In its report on the 2015-16 television season, GLAAD found that out of the 71 regular and recurring LGBT characters in scripted broadcast, cable and streaming programs, only seven were counted as transgender, and only one a transgender man. As historic as Cox's upcoming role on CBS may be, it's just as much a reminder of how underrepresented and invisible the transgender community has historically been in television.
Next year, Laverne Cox will play an Ivy League-educated lawyer in the new CBS series Doubt, making her the first transgender actor to play a transgender series regular character on broadcast TV. The article claimed “It's a looming historic moment for television, and one in a series of recent turning points that indicates change and acceptance for the transgender community.” But it's never enough for GLAAD: "We still have a long way to go," declared Nick Adams, GLAAD's director of programs and transgender media.
The hope is that eventually transgender roles won't have to be scrutinized -- that there will be so many fully formed characters that being transgender will become a non-issue....
But while transgender roles in scripted television sometimes struggle to get beyond exposition dumps and dramatic reveals, unscripted shows have been a haven for giving voice and depth to transgender lives. Not to say every unscripted show is inclusive -- popular reality shows like Survivor and The Amazing Race have never included an openly transgender contestant. But shows like Jenner's I Am Cait, or the similarly titled I Am Jazz, about transgender teen Jazz Jennings, help normalize the transgender experience.
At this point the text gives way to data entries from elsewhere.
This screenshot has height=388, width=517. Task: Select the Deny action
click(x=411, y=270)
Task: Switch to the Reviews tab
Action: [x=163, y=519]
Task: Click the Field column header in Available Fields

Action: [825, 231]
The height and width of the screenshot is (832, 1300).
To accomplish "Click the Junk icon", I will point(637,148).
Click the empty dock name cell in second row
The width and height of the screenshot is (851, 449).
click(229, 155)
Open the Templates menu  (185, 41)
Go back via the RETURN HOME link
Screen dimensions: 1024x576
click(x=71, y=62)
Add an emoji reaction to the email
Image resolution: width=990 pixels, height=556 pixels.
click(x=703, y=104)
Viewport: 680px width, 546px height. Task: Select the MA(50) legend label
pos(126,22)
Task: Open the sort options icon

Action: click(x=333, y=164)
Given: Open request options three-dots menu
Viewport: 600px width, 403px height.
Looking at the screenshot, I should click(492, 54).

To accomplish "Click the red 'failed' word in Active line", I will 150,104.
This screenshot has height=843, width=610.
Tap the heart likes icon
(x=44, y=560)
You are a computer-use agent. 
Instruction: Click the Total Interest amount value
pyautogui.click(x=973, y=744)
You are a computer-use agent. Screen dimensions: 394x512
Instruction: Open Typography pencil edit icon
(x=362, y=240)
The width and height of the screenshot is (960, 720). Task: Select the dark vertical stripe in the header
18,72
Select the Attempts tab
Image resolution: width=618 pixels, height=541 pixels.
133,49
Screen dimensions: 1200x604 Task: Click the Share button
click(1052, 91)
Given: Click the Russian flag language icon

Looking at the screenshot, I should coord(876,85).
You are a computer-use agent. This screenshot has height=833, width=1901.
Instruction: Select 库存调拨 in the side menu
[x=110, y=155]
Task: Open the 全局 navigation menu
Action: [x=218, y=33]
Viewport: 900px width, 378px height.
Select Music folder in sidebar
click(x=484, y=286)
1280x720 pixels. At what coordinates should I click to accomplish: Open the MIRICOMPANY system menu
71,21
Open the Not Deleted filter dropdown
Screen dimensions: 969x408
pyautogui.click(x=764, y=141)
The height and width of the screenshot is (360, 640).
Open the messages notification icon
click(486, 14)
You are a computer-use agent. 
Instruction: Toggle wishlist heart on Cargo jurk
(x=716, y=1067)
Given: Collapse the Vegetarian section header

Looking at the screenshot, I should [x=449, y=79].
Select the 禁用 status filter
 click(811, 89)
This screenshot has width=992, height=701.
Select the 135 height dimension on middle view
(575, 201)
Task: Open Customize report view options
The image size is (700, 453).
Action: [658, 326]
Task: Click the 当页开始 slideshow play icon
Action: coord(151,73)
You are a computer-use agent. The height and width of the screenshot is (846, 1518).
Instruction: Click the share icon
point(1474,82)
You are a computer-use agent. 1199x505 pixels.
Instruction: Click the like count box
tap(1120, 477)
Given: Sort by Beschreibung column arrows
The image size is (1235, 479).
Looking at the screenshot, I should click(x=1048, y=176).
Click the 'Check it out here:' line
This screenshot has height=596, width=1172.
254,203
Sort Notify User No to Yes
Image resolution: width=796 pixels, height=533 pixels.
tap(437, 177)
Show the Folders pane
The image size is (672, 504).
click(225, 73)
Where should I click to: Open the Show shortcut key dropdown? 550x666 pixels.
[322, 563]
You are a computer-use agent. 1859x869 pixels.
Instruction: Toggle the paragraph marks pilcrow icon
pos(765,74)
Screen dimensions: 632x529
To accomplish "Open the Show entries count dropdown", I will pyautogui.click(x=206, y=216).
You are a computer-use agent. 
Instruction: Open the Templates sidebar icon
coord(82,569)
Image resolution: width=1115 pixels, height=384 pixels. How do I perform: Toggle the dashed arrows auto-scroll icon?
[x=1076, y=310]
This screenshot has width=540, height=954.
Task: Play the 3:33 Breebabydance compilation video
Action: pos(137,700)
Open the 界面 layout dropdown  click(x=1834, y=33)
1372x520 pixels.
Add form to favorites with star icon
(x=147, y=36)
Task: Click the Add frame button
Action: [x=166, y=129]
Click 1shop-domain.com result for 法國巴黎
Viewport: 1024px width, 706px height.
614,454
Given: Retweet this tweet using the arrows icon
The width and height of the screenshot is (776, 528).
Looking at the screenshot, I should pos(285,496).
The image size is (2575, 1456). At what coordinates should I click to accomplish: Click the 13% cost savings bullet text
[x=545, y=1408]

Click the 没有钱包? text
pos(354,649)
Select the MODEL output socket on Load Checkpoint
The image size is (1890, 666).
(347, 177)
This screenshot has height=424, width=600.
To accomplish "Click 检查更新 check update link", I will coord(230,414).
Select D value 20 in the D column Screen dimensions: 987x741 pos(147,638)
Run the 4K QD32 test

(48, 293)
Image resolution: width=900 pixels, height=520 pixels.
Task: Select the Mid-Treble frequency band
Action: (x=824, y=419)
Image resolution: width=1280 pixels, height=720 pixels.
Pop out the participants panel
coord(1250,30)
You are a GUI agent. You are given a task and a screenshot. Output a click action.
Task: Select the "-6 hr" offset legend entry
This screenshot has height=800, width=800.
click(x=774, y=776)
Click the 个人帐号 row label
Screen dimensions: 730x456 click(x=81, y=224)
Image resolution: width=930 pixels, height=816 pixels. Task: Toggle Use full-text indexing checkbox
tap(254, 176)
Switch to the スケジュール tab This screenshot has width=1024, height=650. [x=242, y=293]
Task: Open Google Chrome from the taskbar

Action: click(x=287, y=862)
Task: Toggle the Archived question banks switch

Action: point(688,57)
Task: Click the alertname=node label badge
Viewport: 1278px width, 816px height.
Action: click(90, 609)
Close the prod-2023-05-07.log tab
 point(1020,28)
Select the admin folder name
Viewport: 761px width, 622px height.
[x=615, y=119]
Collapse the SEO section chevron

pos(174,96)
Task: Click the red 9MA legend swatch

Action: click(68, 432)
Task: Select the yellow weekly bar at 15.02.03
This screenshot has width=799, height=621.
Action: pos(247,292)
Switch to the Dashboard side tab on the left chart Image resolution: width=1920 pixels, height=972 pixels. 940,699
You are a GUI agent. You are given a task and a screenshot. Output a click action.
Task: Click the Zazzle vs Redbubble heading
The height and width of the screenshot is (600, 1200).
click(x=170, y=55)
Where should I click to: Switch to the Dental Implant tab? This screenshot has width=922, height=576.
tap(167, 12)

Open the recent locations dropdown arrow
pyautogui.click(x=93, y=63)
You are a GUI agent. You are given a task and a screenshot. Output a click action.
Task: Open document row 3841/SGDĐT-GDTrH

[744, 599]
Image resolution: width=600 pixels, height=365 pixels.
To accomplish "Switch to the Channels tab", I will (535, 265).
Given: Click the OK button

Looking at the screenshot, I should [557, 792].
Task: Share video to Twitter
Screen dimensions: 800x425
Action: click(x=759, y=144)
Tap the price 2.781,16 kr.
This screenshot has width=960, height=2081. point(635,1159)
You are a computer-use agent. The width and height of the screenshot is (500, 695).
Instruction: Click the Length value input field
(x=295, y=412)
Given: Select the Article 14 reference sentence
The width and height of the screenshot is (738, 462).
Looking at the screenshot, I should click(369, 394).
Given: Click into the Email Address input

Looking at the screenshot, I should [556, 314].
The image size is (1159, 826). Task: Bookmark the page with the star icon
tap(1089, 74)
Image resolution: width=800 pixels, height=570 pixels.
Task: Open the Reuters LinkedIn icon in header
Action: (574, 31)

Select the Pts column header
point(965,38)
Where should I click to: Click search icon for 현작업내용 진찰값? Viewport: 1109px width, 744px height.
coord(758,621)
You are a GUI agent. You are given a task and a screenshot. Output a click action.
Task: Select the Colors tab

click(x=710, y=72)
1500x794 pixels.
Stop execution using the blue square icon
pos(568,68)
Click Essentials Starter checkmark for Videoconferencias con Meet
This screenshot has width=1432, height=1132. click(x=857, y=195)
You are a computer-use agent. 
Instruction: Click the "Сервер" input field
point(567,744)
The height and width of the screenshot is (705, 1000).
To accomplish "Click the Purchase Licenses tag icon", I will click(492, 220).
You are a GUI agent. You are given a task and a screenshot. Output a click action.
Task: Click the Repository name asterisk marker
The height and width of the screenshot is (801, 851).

Unlike the dramatized and fictionalized depictions of trans lives in scripted television, Jennings says the TLC show has allowed her to "not only continue to live [her] life authentically, but to share that authenticity with other people."
That's where the propaganda is especially thick -- that people denying their biological gender are only now at their most "authentic." As usual, the only way that a conservative or critical voice is allowed is as a cardboard figure of hate, as a philosophy which only leads to suicides:
She also posts on social media and her YouTube channel, which she says exposes her to the hatred that many people still feel toward the transgender community. [Hatred that is apparent in recently national controversy over multiple states' anti-transgender bathroom bills.] But other times the feedback is inspiring.
"People say that I've been able to not only change their lives, but save their lives," Jennings says. "They wouldn't be alive if it wasn't for my message."
Right by the NBC peacock came this definitive conclusion: "The hope is that those larger roles will transcend magazine covers and television screens, and weave acceptance into the fabric of our hearts and minds." That's the usual way propaganda describes itself. We're just "weaving acceptance into your hearts and minds."